UK Universities Suffer Most APT Attacks in 2015

FireEye’s just released its latest stats on APT attacks in the first half of the year, with the UK dropping down one place from fourth to prop up to the top five most attacked countries in EMEA.

However, of particular interest was the stat that education was the most targeted sector in the UK followed by energy/utilities and financial services, as I wrote in this Infosecurity piece.

I get the other two, but education? I asked FireEye threat expert Jens Monrad for more detail.

“If we look into the motive, there are three key types of threat actors who want to target education. Advanced Persistent Threat (APT) groups will likely seek to use a university’s network infrastructure as a staging ground from which to launch cyber operations against targets in other industries, on the assumption that their activity will appear less suspicious if it originates from a reputable university network,” he told me.

“These threat actors may also target educational institutions to gain access to sensitive intellectual property, such as from university research centres for the purpose of economic espionage.”

Aside from APT attackers, there’s also a risk to schools and universities from financially-motivated cybercriminals looking to steal sensitive personal and financial information from students, faculty, and staff, he added.

“And hacktivists could deface and disrupt university websites as a method of protest or way to call attention to a certain cause,” Monrad concluded.

Universities conducting research with a “potentially high economic pay-off” or those supporting sensitive government contracts are most at risk from APT groups, he added.

So what kind of malware have these institutions been facing?

Publicly available remote access tool (RAT), LV /NjRat, for one. This little nasty is capable of keystroke logging, credential harvesting, reverse shell access, file uploads and downloads, and file and registry modifications, Monrad explained.

“This RAT also offers threat actors a ‘builder’ feature, allowing them to create new variants based on configurations of command and control servers, specified filenames, options to spread via USB, designated campaign names for internal tracking, and other customisation options,” he added.

“Additionally, this RAT gathers and sends important information about infected machines to its command and control server, possibly using a custom protocol over port 80, to include NetBIOS name, user, date, locale, and Windows OS name.”

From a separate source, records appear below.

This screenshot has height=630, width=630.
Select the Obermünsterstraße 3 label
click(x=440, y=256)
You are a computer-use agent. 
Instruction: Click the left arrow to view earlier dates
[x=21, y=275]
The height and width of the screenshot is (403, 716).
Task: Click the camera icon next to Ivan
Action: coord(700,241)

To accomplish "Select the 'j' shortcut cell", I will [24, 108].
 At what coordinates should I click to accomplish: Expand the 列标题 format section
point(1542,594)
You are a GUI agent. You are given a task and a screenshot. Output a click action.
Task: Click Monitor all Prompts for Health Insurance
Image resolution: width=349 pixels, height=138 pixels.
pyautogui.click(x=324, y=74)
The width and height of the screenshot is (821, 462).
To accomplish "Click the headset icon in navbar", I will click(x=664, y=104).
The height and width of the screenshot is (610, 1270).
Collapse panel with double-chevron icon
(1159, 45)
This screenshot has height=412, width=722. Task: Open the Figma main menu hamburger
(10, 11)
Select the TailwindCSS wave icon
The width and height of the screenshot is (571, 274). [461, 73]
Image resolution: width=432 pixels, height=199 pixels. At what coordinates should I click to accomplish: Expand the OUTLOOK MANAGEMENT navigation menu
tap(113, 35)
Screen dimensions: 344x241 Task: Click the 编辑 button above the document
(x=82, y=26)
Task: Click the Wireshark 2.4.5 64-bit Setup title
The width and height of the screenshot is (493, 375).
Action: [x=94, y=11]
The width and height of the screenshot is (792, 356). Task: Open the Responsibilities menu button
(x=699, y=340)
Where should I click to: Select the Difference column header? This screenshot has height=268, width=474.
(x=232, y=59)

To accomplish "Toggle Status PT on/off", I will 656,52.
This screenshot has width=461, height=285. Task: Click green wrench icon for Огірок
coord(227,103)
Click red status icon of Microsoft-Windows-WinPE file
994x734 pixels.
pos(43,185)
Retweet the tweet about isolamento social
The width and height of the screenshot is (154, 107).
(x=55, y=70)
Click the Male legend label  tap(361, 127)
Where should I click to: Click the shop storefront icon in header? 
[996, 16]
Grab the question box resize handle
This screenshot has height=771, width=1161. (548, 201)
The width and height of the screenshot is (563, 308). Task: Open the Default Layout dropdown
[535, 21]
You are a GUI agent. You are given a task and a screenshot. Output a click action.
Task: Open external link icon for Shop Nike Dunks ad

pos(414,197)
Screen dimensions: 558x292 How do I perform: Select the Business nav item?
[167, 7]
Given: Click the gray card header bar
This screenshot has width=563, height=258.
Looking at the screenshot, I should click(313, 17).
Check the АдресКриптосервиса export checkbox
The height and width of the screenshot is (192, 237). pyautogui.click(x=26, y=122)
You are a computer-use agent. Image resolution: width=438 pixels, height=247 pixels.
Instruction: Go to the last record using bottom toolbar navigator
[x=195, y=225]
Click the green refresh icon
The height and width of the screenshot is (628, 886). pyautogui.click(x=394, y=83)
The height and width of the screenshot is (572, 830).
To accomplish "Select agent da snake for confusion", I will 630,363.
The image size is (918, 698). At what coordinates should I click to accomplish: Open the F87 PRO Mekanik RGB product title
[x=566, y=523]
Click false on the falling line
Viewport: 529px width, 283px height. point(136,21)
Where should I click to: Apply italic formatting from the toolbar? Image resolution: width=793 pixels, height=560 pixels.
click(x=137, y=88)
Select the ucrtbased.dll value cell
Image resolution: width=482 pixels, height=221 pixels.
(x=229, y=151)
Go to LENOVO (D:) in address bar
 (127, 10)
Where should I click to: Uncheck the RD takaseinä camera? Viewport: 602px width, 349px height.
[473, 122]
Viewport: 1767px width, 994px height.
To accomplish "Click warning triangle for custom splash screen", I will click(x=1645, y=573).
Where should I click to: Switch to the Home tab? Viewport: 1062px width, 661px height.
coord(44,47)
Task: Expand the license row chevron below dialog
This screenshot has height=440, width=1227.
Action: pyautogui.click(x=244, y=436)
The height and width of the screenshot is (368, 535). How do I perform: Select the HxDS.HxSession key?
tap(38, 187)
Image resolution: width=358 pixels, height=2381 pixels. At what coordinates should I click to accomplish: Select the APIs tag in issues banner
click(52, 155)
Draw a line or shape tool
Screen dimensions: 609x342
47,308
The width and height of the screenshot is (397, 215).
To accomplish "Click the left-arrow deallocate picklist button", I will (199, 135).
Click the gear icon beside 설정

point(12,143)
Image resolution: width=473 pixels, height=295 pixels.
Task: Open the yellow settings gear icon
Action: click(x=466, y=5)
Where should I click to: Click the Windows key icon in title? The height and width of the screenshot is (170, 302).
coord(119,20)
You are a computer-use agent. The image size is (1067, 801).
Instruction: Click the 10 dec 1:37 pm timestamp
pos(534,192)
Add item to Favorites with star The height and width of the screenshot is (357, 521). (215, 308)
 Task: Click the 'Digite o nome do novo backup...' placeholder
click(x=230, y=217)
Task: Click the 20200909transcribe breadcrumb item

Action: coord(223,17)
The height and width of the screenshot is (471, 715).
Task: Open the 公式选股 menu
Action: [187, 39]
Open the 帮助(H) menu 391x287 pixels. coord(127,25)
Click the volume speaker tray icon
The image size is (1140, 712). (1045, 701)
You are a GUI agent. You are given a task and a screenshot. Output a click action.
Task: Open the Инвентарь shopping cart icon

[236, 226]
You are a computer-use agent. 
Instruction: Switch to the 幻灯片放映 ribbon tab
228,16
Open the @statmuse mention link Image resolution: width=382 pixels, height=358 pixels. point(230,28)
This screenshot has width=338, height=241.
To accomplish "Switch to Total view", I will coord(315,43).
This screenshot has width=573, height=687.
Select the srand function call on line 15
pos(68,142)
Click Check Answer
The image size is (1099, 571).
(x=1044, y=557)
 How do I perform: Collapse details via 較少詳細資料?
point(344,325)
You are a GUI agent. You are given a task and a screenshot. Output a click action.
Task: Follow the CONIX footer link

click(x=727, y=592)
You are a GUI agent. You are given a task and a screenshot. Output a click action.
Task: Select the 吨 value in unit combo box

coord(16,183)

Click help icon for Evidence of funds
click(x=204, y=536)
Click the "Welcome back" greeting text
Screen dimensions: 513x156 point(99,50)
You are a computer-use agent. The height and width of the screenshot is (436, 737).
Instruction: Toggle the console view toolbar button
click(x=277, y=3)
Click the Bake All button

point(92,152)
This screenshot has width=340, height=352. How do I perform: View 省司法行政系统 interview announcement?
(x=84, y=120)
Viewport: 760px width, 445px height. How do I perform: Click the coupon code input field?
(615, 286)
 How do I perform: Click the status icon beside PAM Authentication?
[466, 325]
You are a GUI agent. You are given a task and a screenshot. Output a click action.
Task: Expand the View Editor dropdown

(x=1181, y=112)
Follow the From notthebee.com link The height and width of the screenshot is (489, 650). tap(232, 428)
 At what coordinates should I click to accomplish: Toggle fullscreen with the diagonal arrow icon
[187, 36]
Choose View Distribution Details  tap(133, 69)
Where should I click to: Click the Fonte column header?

FireEye has seen cases where individual students were targeted, with the attacker taking screen captures when they opened specific documents.

Educational institutions have also been targeted with StickyFingers, aka QUICKBALL. This is a DLL backdoor favoured by Chinese APT attackers to gain reverse shell access to targeted systems.

With the caveat that this is only information gleaned from one security vendor’s customers, there still seems to be plenty for infosecurity bosses at the UK’s universities and colleges to mull over.